ISO 13485 Fundamentals Training – Virtual Training
February 1st 2021 @ 6:30 pm - 9:30 pm
€89 Price includes training, all training materials and certification. Need a quote for In-house Training email us today firstname.lastname@example.org
Understanding the general structure of a Quality Management System (QMS) and QMS standards such as ISO 13485 will allow the learner better prepare for working in Medical Device companies. Today most organisations have a QMS and therefore knowing the fundamentals of the internationally recognised QMS ISO 13485 will benefit all entering the industry or those transferring/returning for other industries.
Who should attend?
• Anyone who aspires to work in the Medical Device Industry.
• Management and Supervisors who are new or require a refresher on basic QMS.
• Those who are new to ISO 13485, or are scheduled to attend our IRCA Approved Foundation or Internal / Lead Auditor training courses.

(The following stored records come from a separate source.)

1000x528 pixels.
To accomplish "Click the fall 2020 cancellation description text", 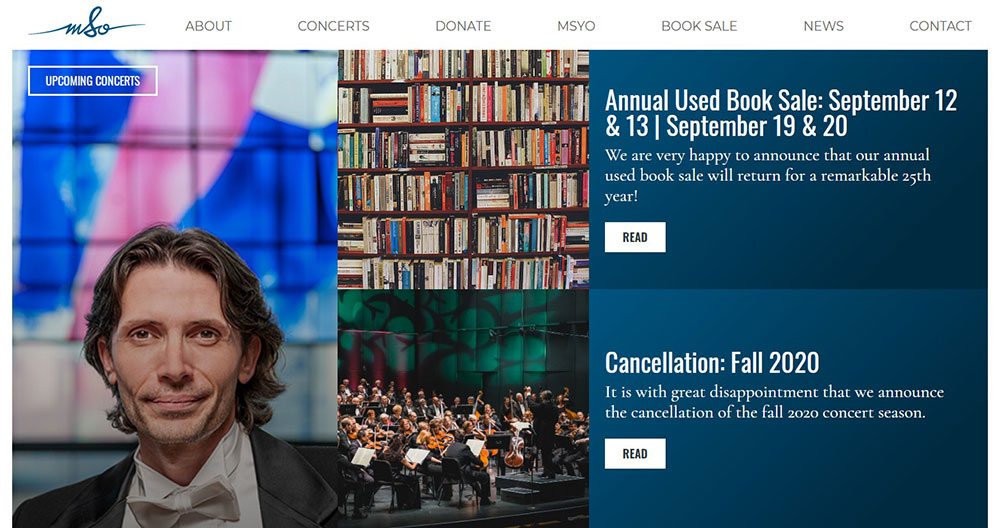I will click(x=774, y=402).
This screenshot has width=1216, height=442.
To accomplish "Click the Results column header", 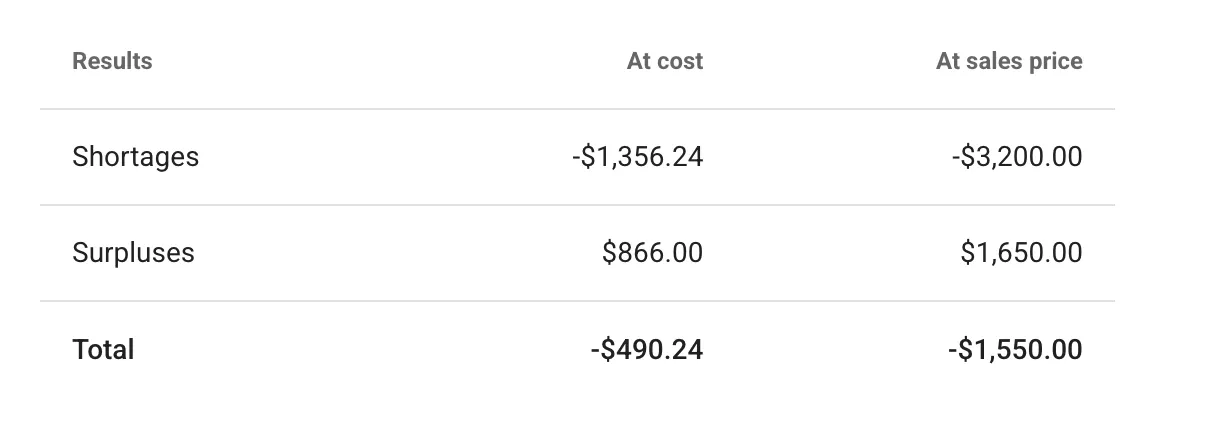I will pyautogui.click(x=112, y=61).

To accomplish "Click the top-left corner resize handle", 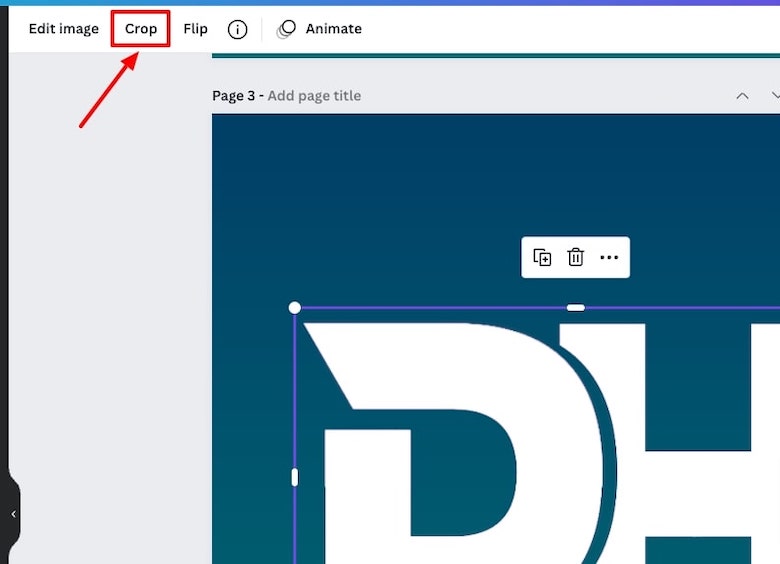I will tap(294, 307).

Places cancelled within 10 working days of commencement must be paid in full. Substitutions may be made at any time at no additional charge.
Facilitated by experts working in the Quality Management field for many years, this is an excellent opportunity to listen and ask all the questions you may have in relation to the standard or your upcoming IRCA Approved Internal / Lead Auditor training.
The 3 hour online course on ISO 13485:2016 is delivered by Live Virtual Classroom.
By the end of the training learners will be able to:
Explain the purpose of a Quality Management System (QMS) and QMS standards.
Explain the importance of Organisational context and the use of Risk-based thinking in ISO Standards.
Describe the Process Approach and the Plan-Do-Check-Act Cycle advocated by ISO 13485.
Understand the ISO 13485:2016 requirements.
Explain how ISO 13485 can enable an organisation to achieve its objectives effectively.
Understand the European and International Regulatory connection with ISO 13485.